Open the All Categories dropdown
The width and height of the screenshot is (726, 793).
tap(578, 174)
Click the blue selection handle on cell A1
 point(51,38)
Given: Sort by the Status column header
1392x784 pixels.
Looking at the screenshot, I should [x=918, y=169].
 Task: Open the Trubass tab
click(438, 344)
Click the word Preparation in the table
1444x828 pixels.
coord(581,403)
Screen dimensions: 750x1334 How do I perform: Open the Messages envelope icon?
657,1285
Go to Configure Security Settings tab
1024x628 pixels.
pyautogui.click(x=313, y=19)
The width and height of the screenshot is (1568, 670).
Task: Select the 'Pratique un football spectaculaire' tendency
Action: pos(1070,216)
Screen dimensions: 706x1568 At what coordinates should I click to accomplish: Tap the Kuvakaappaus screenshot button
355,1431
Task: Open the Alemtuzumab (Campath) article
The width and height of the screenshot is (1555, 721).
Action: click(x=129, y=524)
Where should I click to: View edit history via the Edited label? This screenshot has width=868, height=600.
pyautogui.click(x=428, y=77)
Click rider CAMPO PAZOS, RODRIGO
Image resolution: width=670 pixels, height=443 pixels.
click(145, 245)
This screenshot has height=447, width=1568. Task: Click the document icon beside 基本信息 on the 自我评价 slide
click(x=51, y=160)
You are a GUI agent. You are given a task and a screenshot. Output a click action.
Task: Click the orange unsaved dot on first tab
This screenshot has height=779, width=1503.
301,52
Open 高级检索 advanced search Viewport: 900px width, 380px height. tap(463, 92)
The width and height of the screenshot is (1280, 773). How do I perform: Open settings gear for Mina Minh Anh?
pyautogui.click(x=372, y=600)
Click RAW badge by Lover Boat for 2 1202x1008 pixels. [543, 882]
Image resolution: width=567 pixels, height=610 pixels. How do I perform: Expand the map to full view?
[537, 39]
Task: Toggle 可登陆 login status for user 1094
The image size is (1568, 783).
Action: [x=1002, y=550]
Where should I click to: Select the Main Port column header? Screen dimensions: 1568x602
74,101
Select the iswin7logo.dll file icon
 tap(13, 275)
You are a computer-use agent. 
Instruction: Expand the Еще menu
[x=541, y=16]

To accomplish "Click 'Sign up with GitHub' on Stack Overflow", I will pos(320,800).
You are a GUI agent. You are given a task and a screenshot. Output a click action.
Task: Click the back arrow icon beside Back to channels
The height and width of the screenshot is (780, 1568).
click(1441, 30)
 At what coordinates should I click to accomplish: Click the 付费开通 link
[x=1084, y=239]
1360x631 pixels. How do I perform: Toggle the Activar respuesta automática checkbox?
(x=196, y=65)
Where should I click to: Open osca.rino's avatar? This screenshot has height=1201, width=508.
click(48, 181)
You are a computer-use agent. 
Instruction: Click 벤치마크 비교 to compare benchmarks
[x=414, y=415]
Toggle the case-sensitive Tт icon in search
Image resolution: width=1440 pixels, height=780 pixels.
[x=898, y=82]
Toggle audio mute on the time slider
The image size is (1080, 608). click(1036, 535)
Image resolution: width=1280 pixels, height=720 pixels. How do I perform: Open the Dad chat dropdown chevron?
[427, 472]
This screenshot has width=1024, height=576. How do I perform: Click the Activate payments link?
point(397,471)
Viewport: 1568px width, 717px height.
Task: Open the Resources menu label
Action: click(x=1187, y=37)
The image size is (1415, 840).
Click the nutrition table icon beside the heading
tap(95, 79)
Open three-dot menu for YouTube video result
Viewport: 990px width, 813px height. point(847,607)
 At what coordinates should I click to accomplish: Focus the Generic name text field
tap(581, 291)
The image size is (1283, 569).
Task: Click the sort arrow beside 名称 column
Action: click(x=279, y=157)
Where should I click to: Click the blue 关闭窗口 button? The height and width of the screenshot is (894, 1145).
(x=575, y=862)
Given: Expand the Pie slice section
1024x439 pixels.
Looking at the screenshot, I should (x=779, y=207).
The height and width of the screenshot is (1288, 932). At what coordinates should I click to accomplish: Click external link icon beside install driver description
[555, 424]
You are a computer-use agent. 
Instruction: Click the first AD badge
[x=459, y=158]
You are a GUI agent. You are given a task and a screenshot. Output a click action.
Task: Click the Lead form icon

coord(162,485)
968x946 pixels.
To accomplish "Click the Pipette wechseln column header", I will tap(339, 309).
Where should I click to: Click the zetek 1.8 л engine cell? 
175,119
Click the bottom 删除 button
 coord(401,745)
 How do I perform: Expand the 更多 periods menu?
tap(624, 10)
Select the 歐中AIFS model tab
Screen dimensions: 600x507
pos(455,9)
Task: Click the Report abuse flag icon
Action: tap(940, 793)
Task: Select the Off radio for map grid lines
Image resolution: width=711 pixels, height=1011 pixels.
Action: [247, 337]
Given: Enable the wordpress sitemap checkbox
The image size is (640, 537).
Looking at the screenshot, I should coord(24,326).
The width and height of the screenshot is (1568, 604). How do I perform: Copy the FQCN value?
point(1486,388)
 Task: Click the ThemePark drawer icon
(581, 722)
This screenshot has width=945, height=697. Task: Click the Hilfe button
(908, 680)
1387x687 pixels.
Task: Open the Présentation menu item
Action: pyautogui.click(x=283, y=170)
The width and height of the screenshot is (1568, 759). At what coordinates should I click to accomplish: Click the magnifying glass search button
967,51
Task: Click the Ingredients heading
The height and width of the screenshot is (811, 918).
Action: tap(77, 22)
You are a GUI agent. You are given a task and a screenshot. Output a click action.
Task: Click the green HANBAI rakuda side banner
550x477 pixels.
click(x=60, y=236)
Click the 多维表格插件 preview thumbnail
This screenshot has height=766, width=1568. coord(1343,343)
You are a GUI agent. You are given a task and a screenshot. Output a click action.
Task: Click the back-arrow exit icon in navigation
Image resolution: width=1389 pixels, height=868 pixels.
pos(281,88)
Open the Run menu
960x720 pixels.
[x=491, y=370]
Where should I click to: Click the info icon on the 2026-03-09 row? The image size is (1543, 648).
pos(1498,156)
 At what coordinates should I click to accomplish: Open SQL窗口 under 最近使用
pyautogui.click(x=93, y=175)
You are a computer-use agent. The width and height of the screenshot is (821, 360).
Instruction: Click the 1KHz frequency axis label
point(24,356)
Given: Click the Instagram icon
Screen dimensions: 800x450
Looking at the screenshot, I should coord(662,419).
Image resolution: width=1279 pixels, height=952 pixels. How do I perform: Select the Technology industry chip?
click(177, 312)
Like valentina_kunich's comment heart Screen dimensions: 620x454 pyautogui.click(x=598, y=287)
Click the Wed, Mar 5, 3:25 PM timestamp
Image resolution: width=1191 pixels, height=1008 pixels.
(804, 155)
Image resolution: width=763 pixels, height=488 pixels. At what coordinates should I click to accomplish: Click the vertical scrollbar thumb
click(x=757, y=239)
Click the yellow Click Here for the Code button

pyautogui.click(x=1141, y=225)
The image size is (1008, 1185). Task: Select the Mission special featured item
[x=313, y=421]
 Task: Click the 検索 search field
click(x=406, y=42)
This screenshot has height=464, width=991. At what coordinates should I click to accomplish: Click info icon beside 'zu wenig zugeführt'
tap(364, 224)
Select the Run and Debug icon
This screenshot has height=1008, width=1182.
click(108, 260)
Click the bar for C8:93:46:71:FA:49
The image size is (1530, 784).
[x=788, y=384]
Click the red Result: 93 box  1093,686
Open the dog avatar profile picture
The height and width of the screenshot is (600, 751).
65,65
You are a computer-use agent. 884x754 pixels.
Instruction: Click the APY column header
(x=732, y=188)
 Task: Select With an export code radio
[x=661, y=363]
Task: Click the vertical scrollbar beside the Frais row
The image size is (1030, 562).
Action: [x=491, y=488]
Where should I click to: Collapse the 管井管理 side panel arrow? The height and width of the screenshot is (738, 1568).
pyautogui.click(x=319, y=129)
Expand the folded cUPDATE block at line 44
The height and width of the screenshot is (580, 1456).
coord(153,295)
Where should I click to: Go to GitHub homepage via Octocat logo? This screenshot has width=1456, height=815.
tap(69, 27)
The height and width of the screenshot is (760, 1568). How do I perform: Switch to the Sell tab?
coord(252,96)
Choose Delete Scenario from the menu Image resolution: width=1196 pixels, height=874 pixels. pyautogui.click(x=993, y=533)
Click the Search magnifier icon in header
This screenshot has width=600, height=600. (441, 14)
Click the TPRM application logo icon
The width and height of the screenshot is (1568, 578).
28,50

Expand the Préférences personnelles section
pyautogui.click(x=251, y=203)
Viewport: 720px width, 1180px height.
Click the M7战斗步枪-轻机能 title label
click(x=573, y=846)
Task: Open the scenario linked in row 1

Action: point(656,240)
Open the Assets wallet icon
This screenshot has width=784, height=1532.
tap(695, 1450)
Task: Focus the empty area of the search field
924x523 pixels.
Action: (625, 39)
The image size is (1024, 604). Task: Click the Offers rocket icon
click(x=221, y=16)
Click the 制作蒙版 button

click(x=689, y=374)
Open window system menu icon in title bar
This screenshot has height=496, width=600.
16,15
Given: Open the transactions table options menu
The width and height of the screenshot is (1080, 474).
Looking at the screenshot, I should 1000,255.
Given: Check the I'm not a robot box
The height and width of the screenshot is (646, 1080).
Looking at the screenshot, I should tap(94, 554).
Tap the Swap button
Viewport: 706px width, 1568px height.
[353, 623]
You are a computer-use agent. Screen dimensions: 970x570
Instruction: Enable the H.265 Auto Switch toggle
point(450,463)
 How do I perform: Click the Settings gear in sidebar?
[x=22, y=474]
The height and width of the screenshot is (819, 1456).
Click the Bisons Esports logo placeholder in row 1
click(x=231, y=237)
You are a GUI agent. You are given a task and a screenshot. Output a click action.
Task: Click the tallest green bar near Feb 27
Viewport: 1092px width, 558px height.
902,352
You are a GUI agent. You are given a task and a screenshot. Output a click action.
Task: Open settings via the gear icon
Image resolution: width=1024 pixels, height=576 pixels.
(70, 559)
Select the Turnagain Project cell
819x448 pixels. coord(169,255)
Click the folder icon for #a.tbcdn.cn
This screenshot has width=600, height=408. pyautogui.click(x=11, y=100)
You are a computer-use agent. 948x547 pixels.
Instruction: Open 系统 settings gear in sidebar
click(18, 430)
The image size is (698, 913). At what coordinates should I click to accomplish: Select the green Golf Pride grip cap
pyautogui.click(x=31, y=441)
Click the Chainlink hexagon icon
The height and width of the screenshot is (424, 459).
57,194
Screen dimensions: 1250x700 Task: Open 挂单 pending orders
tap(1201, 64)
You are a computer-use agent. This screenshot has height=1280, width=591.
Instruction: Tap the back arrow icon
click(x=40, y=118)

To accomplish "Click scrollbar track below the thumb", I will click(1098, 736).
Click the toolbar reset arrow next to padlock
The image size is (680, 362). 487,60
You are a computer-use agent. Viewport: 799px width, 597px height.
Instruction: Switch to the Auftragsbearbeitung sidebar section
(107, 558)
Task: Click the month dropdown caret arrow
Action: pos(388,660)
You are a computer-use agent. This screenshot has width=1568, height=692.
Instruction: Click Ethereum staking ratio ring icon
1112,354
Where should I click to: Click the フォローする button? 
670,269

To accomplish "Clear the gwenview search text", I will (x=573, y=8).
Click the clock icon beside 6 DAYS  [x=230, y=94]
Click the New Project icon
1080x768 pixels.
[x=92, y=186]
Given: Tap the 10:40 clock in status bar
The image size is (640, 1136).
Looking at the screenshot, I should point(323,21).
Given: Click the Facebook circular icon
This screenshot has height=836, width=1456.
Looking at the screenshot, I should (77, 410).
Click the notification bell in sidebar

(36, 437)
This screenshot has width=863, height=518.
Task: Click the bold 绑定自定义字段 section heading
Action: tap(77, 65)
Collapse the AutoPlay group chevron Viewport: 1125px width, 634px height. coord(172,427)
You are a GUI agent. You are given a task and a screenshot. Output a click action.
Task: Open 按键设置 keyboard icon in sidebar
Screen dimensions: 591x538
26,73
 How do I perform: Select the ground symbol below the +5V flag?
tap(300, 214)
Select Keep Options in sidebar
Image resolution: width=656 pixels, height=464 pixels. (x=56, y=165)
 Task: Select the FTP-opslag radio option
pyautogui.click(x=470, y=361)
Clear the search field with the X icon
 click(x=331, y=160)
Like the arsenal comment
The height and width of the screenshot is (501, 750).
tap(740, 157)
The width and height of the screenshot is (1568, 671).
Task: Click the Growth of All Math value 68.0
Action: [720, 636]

# # #

Problem:
Say how many lines of the records include the string "computer"; the number alone is enough.

Exercise response:
10